If one has but one indistinct footprint and no clue therefrom, another must be searched: for.

The only other passage that needs to be set out is found on page 532:

Much prudence must here be exercised (in taking measurements) and nothing was undertaken which shows no chance of success. On the one hand, the foot itself varies considerably, e.g., it is much smaller in cold weather or after a long rest than during hot weather or after a long march; on the other hand, it is difficult to measure, inasmuch as it is not a regular body and must be measured differently according to the parts dealt with.

If we bear all these facts in mind, then we are far from satisfied that the prosecution has proved that the foot impressions seen by the police on M.Os. 17 and 18 and on the portico are the foot impressions of accused 1, 3 and 5. The process adopted by the expert for comparison was, first of all, to lift the impression by placing over it a glass plate. Through that glass plate, he would see the impression and make its outline on the glass with dots. He would then place the plate so marked over a plain sheet of paper arid mark the dots on the paper. Finally, he compared that with an impression made directly from the foot of the person suspected.

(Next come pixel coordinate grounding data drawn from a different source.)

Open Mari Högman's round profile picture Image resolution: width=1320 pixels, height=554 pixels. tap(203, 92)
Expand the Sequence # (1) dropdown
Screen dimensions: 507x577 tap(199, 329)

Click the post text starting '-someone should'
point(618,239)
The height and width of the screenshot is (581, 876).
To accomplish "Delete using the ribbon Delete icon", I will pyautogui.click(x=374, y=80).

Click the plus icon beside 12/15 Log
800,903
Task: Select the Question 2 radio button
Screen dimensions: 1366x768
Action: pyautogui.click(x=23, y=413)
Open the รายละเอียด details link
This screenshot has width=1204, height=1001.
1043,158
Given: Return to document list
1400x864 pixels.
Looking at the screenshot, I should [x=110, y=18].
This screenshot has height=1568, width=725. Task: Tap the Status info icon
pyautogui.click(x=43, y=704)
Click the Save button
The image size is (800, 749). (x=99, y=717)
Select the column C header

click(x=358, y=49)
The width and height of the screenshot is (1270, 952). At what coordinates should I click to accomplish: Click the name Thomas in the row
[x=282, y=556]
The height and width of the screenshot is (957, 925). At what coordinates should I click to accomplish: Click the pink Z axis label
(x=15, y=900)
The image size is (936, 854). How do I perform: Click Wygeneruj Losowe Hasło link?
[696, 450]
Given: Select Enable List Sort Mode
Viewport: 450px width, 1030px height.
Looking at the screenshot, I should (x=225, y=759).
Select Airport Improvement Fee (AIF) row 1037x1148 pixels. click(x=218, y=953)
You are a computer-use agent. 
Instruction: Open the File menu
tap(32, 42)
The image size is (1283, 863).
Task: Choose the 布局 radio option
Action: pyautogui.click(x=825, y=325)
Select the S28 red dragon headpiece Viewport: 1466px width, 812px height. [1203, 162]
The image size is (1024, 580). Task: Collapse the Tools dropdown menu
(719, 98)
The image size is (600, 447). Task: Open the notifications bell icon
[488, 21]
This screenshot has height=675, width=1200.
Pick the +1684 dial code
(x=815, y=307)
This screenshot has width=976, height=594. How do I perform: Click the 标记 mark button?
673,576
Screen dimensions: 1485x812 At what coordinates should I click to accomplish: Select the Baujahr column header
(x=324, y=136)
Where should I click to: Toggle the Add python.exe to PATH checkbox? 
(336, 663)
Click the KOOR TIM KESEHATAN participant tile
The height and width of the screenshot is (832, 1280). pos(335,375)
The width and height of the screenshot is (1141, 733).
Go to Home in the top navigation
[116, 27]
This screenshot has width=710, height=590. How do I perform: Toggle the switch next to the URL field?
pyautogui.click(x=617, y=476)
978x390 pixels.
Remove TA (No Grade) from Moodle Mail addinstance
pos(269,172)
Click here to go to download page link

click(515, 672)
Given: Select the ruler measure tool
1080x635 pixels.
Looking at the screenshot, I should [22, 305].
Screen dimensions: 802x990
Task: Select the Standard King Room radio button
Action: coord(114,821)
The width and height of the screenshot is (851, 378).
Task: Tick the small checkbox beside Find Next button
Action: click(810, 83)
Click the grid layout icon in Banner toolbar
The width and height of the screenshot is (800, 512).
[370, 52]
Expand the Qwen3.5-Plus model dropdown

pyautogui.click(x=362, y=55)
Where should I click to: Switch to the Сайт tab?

12. Ex. P-4I is said to have been taken from M.O. 17, which is not a very good impression; and we do not think that the dots showing the outline of the toes follow very closely the outline on the mat. Then again we find in examining the angles of the toes on the tracing taken from the impression on the mat and comparing it with the impression taken directly from the feet of the fifth accused that the angles at which the toes meet the ball of the foot are different in the two cases. In discussing these impressions the footprint expert stated that in general the size and contour of the pad were the same, as were the relative positions of the toes and the contour of the heel. That is true, but we cannot attach any importance to the; an inward curve in the lower portion of the pad, which is given as a special characteristic. That inward curve, however, was not very well emphasised in the print taken directly from the foot of the accused; and the inward curve might well be due to the fact that blood did not cover that particular portion of the pad.

13. The impression on M. O. 18 is also not very clear. The lifted impression in Ex. P-42, the expert stated, is in general of the same length as the impression in Ex. P-55, i.e., the impression of the foot of the third accused; the outer line of the pad is similar; and the relative positions of the big toe, second toe, and third toe are similar, as is the size of the big toe and of the heel. When we examined these, we found that the relative positions of the big toe, second toe, and third toe are anything but similar. In fact, they are so dissimilar as to lead us to conclude, not merely that the resemblance between the impression of the third accused's feet was not the same as the impression on the mat, but that the impressions must have been by different persons. We also did not find that the outlines and sizes of the heel and big toe and the length were very nearly the same in the two impressions compared.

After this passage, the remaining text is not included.